Thomash desencantou-se

    Esta é uma história real. Nomes e detalhes podem ter sido alterados ou omitidos para preservar as partes prejudicadas, em clara situação de perseguição burocrática.

    Thomash era um jovem idealista, ele acreditava que meia dúzia de garotos decididos e bem intencionados mudariam o mundo. Mas o mundo que ele enxergava, limitações da pouca maturidade em sua idade escassa, era aritmética simples, quando o mundo real funcionava com algo mais complicado do que a relatividade especial.

    O conheci quando era ele ainda um petiz com metade do meu tamanho, o que já é pouca coisa. Alguns anos se passaram até revê-lo e ver, surpreso, que a escala 2/3 se inverteu para 3/2. Mas a barba e o timbre mais grave não escondiam até então,  o garoto cheio de boa vontade e preocupado com seu próximo.

    Estudioso, muitas vezes em excesso, Thomash às vezes se esquecia até do sono e da fome, entretido e envolto em livros e apostilas. As notas acompanhavam esse empenho todo, com seu perfeccionismo crônico atormentando em sua consciência, cada vez que tirava menos de 10,0. Excessos também prejudicam o desempenho, leitores, aprendam isso.

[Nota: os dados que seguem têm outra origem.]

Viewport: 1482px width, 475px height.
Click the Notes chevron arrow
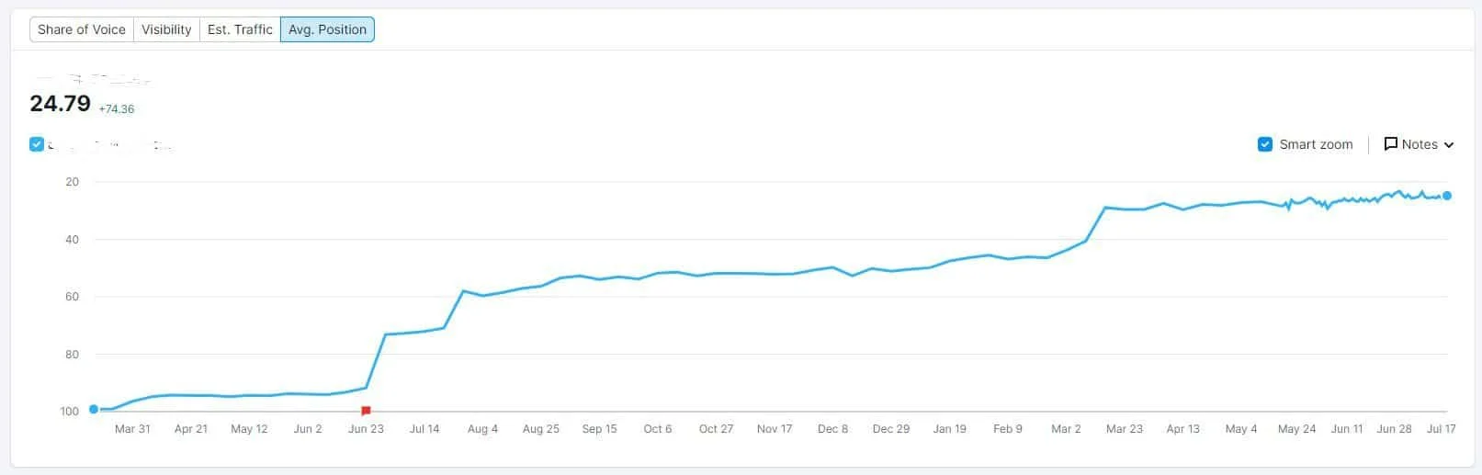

    Com muito custo, Thomash conseguiu entrar para uma faculdade pública, acalentando o sonho de ser professor e ajudar seus alunos a mudarem o mundo. Com relativa facilidade e um bom alemão, ele conseguiu um intercâmbio nos domínios de Fräu Merkel. Lá foi ele, por um ano, aprender muito mais do que esperava na Alemanha unificada. Viu com pesar que alguns de seus heróis eram na verdade, os vilões carismáticos da história, mas também viu com alegria que quase tudo o que se fala mal dos teutões é mito.

    Voltou mais maduro ao Brasil, mantendo a mesma disposição para mudar o mundo e ajudar seus alunos a encontrarem seu espaço nele. Retomou os estudos para o mestrado, empenhou-se como de costume e enfiou-se nos livros, como sempre. A namorada dele realmente o ama, ou já teria arranjado outro.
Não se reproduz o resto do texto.